Sipho Jele (died May 2010) was a Swazi activist and trade unionist. He was a member of the banned Swazi political party People's United Democratic Movement (Pudemo) as well as the Swaziland Agricultural and Plantations Workers Union (SAPWU), part of the Swaziland Federation of Trade Unions (SFTU). He died in police custody in Swaziland (now Eswatini), after having been arrested on 1 May 2010, at the SFTU May Day celebrations, for having worn a T-shirt with a Pudemo logo. Sipho Jele was found hanging from the rafters of a toilet at the Sidvwashini correctional facility where he was being held on 4 May.

==Murder case==
Sipho Jele was a former employee at Swaziland's only pulp mill, and was studying engineering at the time of his death. He had been charged with high treason in a high-profile trial in 2006, accused of taking part in a bombing campaign, but was acquitted along with all the other accused.

According to Sipho Jele's aunt, who had previously worked as a nurse for 30 years and who saw the body, there were several indications that he had not committed suicide as claimed by the Swazi police, including a swollen face, blood having come out of his nostrils, and the fact that he hadn't soiled himself – as is commonly the case with those who have hanged themselves. The police officers in whose custody Jele was claimed they didn't kill him, although they admitted to have broken protocol on several accounts when arresting and detaining Jele.

The Swazi regime has been much criticised in relation to Jele's death especially by Swazi democracy organisations, foreign unions such as Cosatu, and South African, American and Danish newspapers and websites, as well as NGOs.
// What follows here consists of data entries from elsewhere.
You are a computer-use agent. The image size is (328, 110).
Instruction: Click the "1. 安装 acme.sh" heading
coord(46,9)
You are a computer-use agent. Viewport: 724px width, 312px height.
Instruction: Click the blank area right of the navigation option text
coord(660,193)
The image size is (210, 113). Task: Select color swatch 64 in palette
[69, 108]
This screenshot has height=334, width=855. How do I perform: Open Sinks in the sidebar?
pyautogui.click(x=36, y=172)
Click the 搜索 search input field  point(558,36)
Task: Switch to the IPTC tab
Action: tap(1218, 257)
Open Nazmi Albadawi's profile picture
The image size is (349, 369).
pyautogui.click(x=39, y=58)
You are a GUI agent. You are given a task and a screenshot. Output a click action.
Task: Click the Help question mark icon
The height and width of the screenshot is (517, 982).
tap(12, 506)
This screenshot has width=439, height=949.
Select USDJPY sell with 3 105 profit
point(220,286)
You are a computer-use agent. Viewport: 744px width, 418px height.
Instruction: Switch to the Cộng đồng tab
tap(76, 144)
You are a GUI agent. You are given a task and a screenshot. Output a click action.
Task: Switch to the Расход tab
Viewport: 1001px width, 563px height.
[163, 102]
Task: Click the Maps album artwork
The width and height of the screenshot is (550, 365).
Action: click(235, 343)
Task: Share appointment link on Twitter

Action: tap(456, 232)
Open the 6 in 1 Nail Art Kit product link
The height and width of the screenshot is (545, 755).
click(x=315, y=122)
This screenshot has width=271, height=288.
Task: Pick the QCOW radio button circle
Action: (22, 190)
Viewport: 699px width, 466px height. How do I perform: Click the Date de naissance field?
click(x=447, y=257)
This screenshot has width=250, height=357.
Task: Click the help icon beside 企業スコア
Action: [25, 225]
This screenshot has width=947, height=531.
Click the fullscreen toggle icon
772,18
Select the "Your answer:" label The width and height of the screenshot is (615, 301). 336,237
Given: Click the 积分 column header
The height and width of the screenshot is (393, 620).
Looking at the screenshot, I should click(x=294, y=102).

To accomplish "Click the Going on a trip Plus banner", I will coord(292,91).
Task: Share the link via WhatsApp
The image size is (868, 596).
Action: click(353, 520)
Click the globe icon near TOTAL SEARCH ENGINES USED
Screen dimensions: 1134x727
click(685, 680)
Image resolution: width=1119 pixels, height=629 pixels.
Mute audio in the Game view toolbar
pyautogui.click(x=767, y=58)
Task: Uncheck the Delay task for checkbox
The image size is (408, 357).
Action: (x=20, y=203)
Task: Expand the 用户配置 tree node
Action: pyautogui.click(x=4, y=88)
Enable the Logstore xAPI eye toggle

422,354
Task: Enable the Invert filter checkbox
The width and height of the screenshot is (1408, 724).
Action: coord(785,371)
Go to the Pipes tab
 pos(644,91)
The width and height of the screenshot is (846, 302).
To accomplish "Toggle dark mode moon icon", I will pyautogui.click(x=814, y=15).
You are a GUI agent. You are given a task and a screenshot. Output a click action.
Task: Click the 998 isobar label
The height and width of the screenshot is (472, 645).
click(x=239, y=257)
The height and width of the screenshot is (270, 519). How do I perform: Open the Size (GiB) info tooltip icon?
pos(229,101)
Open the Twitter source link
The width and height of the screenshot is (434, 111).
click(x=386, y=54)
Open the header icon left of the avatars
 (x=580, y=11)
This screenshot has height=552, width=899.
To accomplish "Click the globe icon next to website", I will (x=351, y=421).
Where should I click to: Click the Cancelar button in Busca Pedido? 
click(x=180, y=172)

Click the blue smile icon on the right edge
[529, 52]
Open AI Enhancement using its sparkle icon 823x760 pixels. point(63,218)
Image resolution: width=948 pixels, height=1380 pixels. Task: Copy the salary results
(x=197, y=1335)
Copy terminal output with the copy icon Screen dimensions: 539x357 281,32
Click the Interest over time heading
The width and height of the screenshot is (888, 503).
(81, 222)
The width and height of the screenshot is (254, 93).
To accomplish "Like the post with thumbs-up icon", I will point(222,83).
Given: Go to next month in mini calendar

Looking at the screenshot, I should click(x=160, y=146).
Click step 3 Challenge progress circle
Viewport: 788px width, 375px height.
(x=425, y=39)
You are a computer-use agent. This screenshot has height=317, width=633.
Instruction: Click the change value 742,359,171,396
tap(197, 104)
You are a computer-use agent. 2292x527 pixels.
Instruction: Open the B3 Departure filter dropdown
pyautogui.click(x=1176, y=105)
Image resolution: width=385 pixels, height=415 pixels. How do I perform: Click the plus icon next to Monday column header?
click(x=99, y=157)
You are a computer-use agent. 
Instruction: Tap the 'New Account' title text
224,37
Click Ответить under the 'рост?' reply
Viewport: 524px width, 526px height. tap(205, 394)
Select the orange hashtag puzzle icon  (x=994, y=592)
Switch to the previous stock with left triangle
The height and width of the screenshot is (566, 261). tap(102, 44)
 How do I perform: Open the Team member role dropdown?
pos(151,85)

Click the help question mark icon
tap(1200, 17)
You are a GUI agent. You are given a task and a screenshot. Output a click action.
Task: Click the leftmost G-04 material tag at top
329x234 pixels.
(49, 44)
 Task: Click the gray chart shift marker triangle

An independent investigation into the cause of the death was promised on 7 May by the Prime Minister of Swaziland. According to evidence given by Manzini-based police officers at this inquest, Sipho Jele was taken out of his cell to be interrogated for hours, although the evidence given by police officers and jailers was conflicting on several points. The director of public prosecutions, Mumcy Dlamini, testified at the same trial that Jele had told him he feared being "tubed", i.e. assaulted and suffocated, by police and therefore had asked Dlamini to be transferred to Sidvwashini.

==Funerals==
Sipho Jele's funeral was disrupted by around 500 heavily armed police. The police destroyed several pictures of Jele, as well as removing a Pudemo flag from the coffin, and then arrested and detained several of the mourners. The funeral was subsequently called off by Jele's family for fear of further arrests. The funeral finally took place on 22 May, this time with a strict dress code banning any politically motivated attire or political speeches, although some of those attending disregarded this.